Trachylepis hoeschi
- Conservation status: Least Concern (IUCN 3.1)

Scientific classification
- Kingdom: Animalia
- Phylum: Chordata
- Class: Reptilia
- Order: Squamata
- Family: Scincidae
- Genus: Trachylepis
- Species: T. hoeschi
- Binomial name: Trachylepis hoeschi (Mertens, 1954)
- Synonyms: Mabuya hoeschi Mertens, 1954; Euprepis hoeschi — Mausfeld et al., 2002; Trachylepis hoeschi — Bauer, 2003;

= Trachylepis hoeschi =

- Genus: Trachylepis
- Species: hoeschi
- Authority: (Mertens, 1954)
- Conservation status: LC
- Synonyms: Mabuya hoeschi , Mertens, 1954, Euprepis hoeschi , — Mausfeld et al., 2002, Trachylepis hoeschi , — Bauer, 2003

Species of lizard

Trachylepis hoeschi, also known commonly as Hoesch's mabuya and Hoesch's skink, is a species of lizard in the subfamily Mabuyinae of the family Scincidae. The species is native to southwestern Africa.

==Etymology==
The specific name, hoeschi, is in honor of German zoologist Walter Hoesch (1896–1961), who collected the holotype.

==Geographic range==
T. hoeschi is found in Angola and Namibia.

==Habitat==
The preferred natural habitat of T. hoeschi is arid savanna, where it is found on boulders and rock outcrops, at altitudes of 10–2,200 m.

==Description==
Adults of T. hoeschi usually have a snout-to-vent length (SVL) of 5–8 cm. The maximum recorded SVL is 10 cm. The tail is long, about two times SVL.

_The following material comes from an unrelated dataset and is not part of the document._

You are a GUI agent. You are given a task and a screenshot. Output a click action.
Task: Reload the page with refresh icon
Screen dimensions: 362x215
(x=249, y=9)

Dorsally, T. hoeschi is grayish brown, with transverse bands of dark brown spots. Ventrally, it is white, except for the throat which is yellowish.

==Diet==
T. hoeschi preys upon insects such as beetles, moths, and wasps.

==Reproduction==
The mode of reproduction of T. hoeschi is unknown.